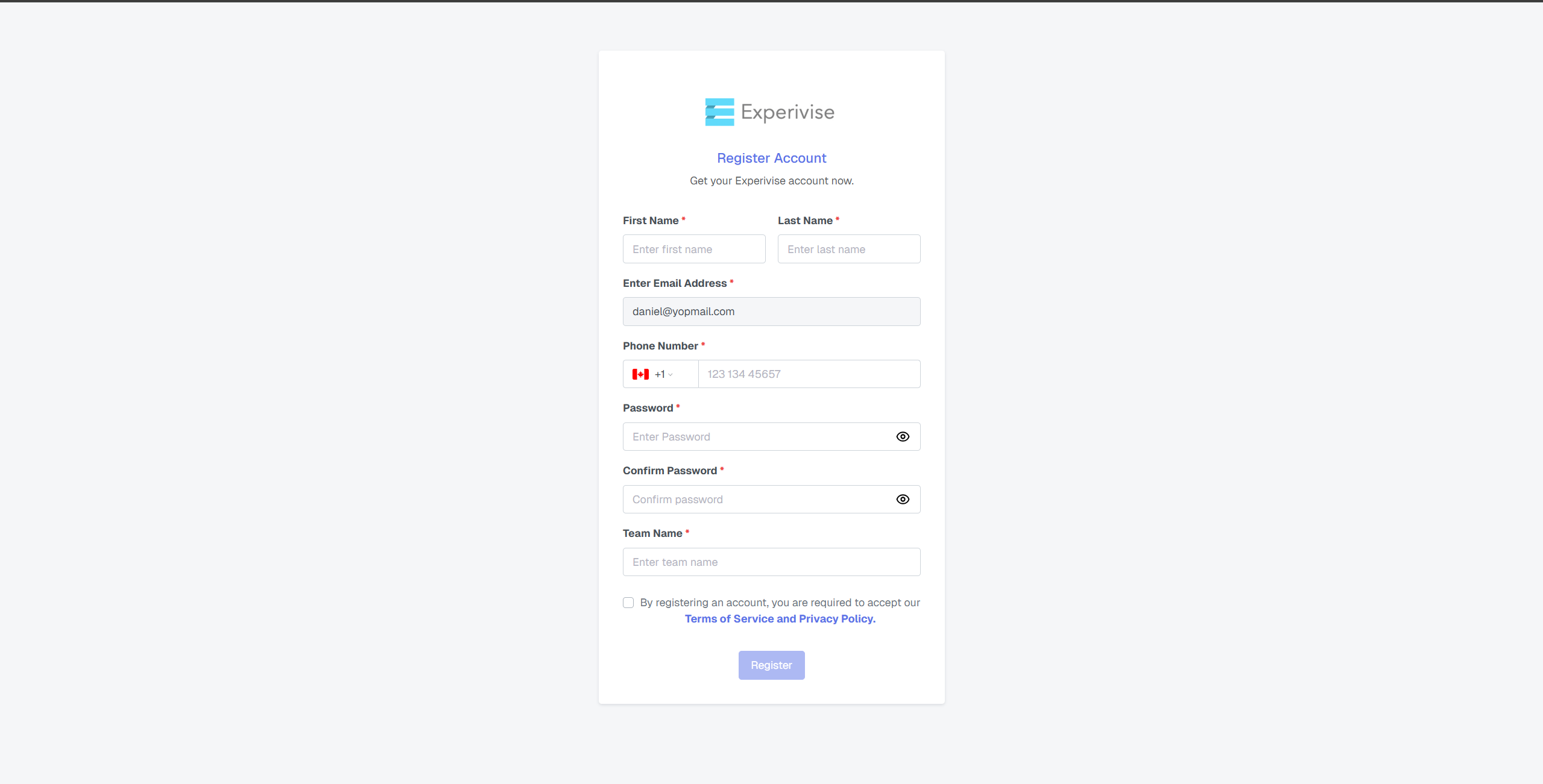Click the Enter Email Address label
The height and width of the screenshot is (784, 1543).
tap(674, 283)
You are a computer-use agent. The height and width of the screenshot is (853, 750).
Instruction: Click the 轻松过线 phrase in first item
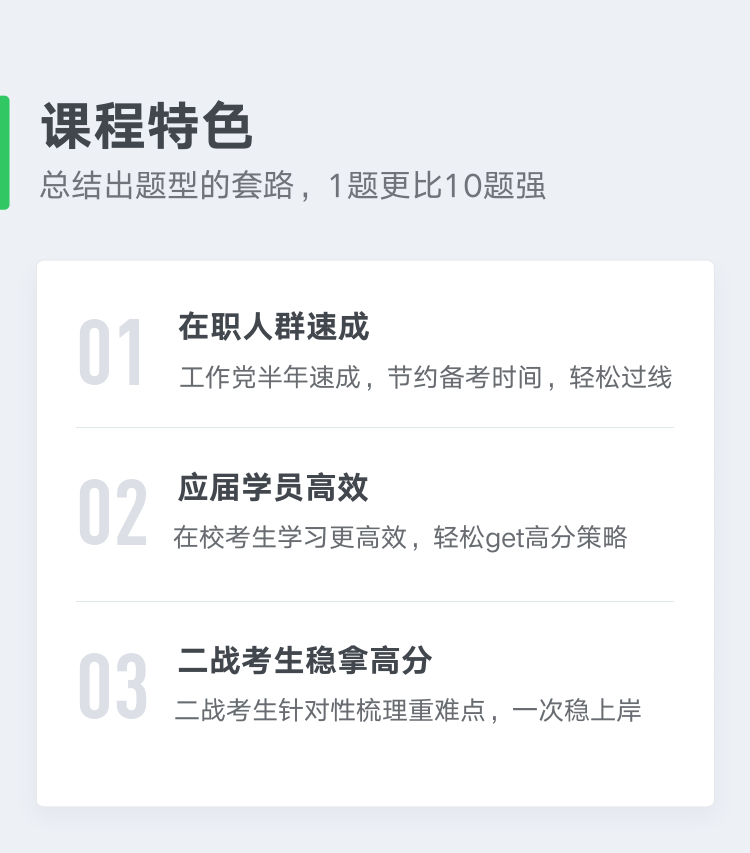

________________

- **Task brief**: Set the lines down exactly as they stand, from the one containing "You are a computer-use" through the end of the listing, omitting every picture.

- **Solution for this exercise**:
You are a computer-use agent. The height and width of the screenshot is (853, 750).
Instruction: Click the 轻松过线 phrase in first item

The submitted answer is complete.